**Exercise prompt**.
Return every item below word for word, without changing anything.

**Task data**.
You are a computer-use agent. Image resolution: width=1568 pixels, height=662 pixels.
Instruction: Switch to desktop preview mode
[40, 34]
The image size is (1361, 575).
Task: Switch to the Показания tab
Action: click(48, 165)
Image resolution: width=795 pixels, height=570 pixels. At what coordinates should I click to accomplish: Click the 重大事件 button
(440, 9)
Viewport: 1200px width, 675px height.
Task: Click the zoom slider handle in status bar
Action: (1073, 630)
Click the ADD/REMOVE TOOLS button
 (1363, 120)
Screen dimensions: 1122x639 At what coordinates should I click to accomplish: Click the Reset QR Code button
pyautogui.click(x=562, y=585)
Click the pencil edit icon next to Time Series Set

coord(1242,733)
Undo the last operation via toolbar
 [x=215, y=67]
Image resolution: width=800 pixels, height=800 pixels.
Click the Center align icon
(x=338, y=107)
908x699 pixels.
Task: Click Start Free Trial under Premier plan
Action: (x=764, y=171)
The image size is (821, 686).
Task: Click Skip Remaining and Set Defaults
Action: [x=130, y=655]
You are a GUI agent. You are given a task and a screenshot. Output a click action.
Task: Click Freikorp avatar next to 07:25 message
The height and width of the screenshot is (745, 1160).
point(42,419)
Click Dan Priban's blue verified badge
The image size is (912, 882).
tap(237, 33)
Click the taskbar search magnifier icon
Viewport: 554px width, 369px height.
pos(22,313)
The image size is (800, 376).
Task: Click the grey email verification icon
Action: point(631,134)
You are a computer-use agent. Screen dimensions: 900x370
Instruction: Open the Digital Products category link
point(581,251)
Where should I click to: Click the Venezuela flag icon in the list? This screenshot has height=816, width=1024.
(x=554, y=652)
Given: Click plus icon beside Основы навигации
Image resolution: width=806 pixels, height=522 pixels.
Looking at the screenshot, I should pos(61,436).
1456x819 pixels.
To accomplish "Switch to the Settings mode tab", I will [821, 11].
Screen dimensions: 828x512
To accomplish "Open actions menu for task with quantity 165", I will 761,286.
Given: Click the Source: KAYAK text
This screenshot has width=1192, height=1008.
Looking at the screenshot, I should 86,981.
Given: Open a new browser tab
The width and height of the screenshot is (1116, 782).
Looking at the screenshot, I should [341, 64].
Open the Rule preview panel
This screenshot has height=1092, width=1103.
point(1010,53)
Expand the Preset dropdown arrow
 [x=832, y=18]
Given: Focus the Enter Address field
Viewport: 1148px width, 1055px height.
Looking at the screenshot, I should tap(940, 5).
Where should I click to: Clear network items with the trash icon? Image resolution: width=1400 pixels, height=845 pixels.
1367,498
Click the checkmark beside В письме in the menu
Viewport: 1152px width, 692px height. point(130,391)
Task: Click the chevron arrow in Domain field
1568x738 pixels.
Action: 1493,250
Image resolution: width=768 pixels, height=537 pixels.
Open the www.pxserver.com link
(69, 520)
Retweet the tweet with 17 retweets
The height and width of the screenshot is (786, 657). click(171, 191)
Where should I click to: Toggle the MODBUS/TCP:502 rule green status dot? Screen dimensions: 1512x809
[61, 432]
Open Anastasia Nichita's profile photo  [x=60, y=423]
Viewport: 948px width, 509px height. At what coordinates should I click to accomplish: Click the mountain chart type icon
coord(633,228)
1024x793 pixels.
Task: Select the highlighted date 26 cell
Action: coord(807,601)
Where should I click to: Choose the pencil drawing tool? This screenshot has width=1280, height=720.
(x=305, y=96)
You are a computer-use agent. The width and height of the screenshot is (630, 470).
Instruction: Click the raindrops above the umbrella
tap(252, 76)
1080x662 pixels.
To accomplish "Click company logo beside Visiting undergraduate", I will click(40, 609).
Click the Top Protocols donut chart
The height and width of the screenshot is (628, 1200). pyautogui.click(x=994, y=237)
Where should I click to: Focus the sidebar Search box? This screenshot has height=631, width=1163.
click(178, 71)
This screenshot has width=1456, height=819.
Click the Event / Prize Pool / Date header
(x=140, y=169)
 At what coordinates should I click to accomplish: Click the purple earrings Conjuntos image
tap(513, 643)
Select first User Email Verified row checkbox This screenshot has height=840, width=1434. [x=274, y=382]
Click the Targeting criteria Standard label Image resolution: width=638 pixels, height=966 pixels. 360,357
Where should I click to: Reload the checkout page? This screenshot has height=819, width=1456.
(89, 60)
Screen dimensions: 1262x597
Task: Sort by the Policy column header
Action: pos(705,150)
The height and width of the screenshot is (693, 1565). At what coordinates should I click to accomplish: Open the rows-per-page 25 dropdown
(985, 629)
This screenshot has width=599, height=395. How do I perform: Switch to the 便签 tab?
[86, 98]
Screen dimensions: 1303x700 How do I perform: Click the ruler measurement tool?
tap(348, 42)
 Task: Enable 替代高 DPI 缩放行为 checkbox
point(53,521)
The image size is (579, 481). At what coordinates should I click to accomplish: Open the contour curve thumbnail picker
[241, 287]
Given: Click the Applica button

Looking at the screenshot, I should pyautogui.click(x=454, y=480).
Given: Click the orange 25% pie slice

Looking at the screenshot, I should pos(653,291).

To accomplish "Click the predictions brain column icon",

**Output of the task**.
You are a computer-use agent. Image resolution: width=1568 pixels, height=662 pixels.
Instruction: Switch to desktop preview mode
[40, 34]
The image size is (1361, 575).
Task: Switch to the Показания tab
Action: click(48, 165)
Image resolution: width=795 pixels, height=570 pixels. At what coordinates should I click to accomplish: Click the 重大事件 button
(440, 9)
Viewport: 1200px width, 675px height.
Task: Click the zoom slider handle in status bar
Action: (1073, 630)
Click the ADD/REMOVE TOOLS button
 (1363, 120)
Screen dimensions: 1122x639 At what coordinates should I click to accomplish: Click the Reset QR Code button
pyautogui.click(x=562, y=585)
Click the pencil edit icon next to Time Series Set

coord(1242,733)
Undo the last operation via toolbar
 [x=215, y=67]
Image resolution: width=800 pixels, height=800 pixels.
Click the Center align icon
(x=338, y=107)
908x699 pixels.
Task: Click Start Free Trial under Premier plan
Action: (x=764, y=171)
The image size is (821, 686).
Task: Click Skip Remaining and Set Defaults
Action: [x=130, y=655]
You are a GUI agent. You are given a task and a screenshot. Output a click action.
Task: Click Freikorp avatar next to 07:25 message
The height and width of the screenshot is (745, 1160).
point(42,419)
Click Dan Priban's blue verified badge
The image size is (912, 882).
tap(237, 33)
Click the taskbar search magnifier icon
Viewport: 554px width, 369px height.
pos(22,313)
The image size is (800, 376).
Task: Click the grey email verification icon
Action: point(631,134)
You are a computer-use agent. Screen dimensions: 900x370
Instruction: Open the Digital Products category link
point(581,251)
Where should I click to: Click the Venezuela flag icon in the list? This screenshot has height=816, width=1024.
(x=554, y=652)
Given: Click plus icon beside Основы навигации
Image resolution: width=806 pixels, height=522 pixels.
Looking at the screenshot, I should pos(61,436).
1456x819 pixels.
To accomplish "Switch to the Settings mode tab", I will [821, 11].
Screen dimensions: 828x512
To accomplish "Open actions menu for task with quantity 165", I will 761,286.
Given: Click the Source: KAYAK text
This screenshot has width=1192, height=1008.
Looking at the screenshot, I should 86,981.
Given: Open a new browser tab
The width and height of the screenshot is (1116, 782).
Looking at the screenshot, I should [341, 64].
Open the Rule preview panel
This screenshot has height=1092, width=1103.
point(1010,53)
Expand the Preset dropdown arrow
 [x=832, y=18]
Given: Focus the Enter Address field
Viewport: 1148px width, 1055px height.
Looking at the screenshot, I should tap(940, 5).
Where should I click to: Clear network items with the trash icon? Image resolution: width=1400 pixels, height=845 pixels.
1367,498
Click the checkmark beside В письме in the menu
Viewport: 1152px width, 692px height. point(130,391)
Task: Click the chevron arrow in Domain field
1568x738 pixels.
Action: 1493,250
Image resolution: width=768 pixels, height=537 pixels.
Open the www.pxserver.com link
(69, 520)
Retweet the tweet with 17 retweets
The height and width of the screenshot is (786, 657). click(171, 191)
Where should I click to: Toggle the MODBUS/TCP:502 rule green status dot? Screen dimensions: 1512x809
[61, 432]
Open Anastasia Nichita's profile photo  [x=60, y=423]
Viewport: 948px width, 509px height. At what coordinates should I click to accomplish: Click the mountain chart type icon
coord(633,228)
1024x793 pixels.
Task: Select the highlighted date 26 cell
Action: coord(807,601)
Where should I click to: Choose the pencil drawing tool? This screenshot has width=1280, height=720.
(x=305, y=96)
You are a computer-use agent. The width and height of the screenshot is (630, 470).
Instruction: Click the raindrops above the umbrella
tap(252, 76)
1080x662 pixels.
To accomplish "Click company logo beside Visiting undergraduate", I will click(40, 609).
Click the Top Protocols donut chart
The height and width of the screenshot is (628, 1200). pyautogui.click(x=994, y=237)
Where should I click to: Focus the sidebar Search box? This screenshot has height=631, width=1163.
click(178, 71)
This screenshot has width=1456, height=819.
Click the Event / Prize Pool / Date header
(x=140, y=169)
 At what coordinates should I click to accomplish: Click the purple earrings Conjuntos image
tap(513, 643)
Select first User Email Verified row checkbox This screenshot has height=840, width=1434. [x=274, y=382]
Click the Targeting criteria Standard label Image resolution: width=638 pixels, height=966 pixels. 360,357
Where should I click to: Reload the checkout page? This screenshot has height=819, width=1456.
(89, 60)
Screen dimensions: 1262x597
Task: Sort by the Policy column header
Action: pos(705,150)
The height and width of the screenshot is (693, 1565). At what coordinates should I click to accomplish: Open the rows-per-page 25 dropdown
(985, 629)
This screenshot has width=599, height=395. How do I perform: Switch to the 便签 tab?
[86, 98]
Screen dimensions: 1303x700 How do I perform: Click the ruler measurement tool?
tap(348, 42)
 Task: Enable 替代高 DPI 缩放行为 checkbox
point(53,521)
The image size is (579, 481). At what coordinates should I click to accomplish: Open the contour curve thumbnail picker
[241, 287]
Given: Click the Applica button

Looking at the screenshot, I should pyautogui.click(x=454, y=480).
Given: Click the orange 25% pie slice

Looking at the screenshot, I should pos(653,291).

To accomplish "Click the predictions brain column icon",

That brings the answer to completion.